> Material to process
──────

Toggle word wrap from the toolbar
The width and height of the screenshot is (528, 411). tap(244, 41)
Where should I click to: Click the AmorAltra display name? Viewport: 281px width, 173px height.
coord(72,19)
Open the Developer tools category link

──────

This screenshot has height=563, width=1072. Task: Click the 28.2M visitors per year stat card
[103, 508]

──────

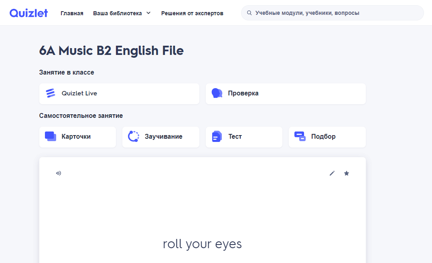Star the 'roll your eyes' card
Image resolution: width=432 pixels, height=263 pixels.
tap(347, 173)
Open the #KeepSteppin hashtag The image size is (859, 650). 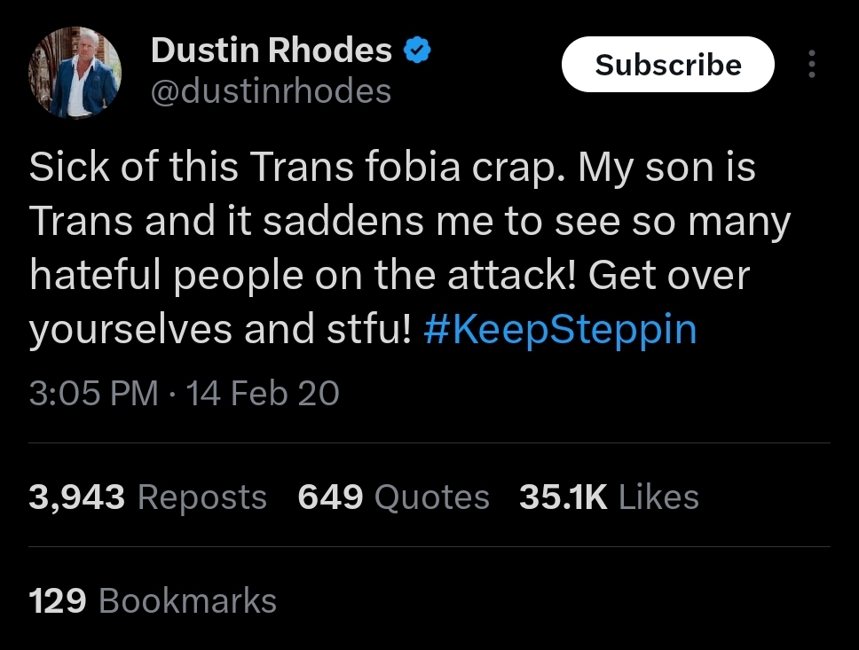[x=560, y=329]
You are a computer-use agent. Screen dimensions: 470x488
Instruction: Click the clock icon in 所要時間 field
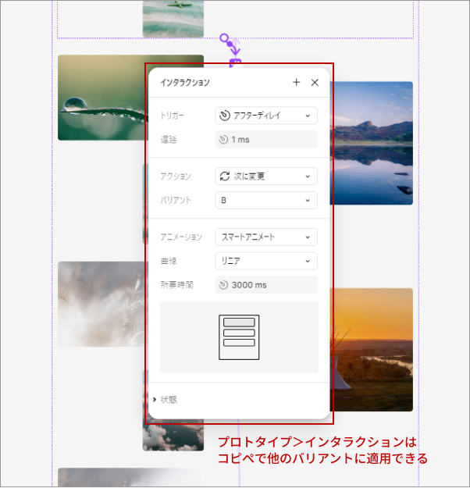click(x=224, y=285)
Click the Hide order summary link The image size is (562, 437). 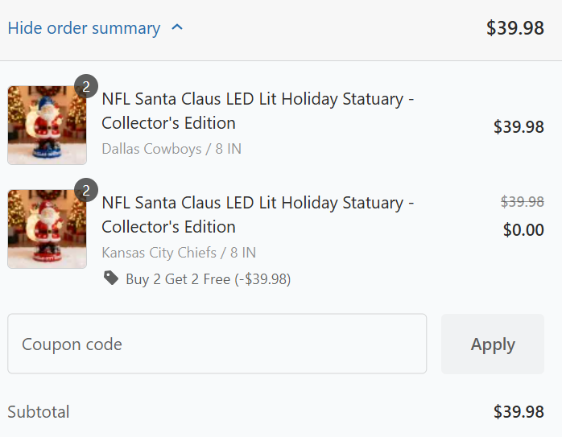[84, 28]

──────

> What the task requires
Would you output, from the records above, exactly the run of lines that starts at the line containing "Toggle word wrap from the toolbar" and ends at the line containing "Open the Developer tools category link", and only that run?

> Task solution
Toggle word wrap from the toolbar
The width and height of the screenshot is (528, 411). tap(244, 41)
Where should I click to: Click the AmorAltra display name? Viewport: 281px width, 173px height.
coord(72,19)
Open the Developer tools category link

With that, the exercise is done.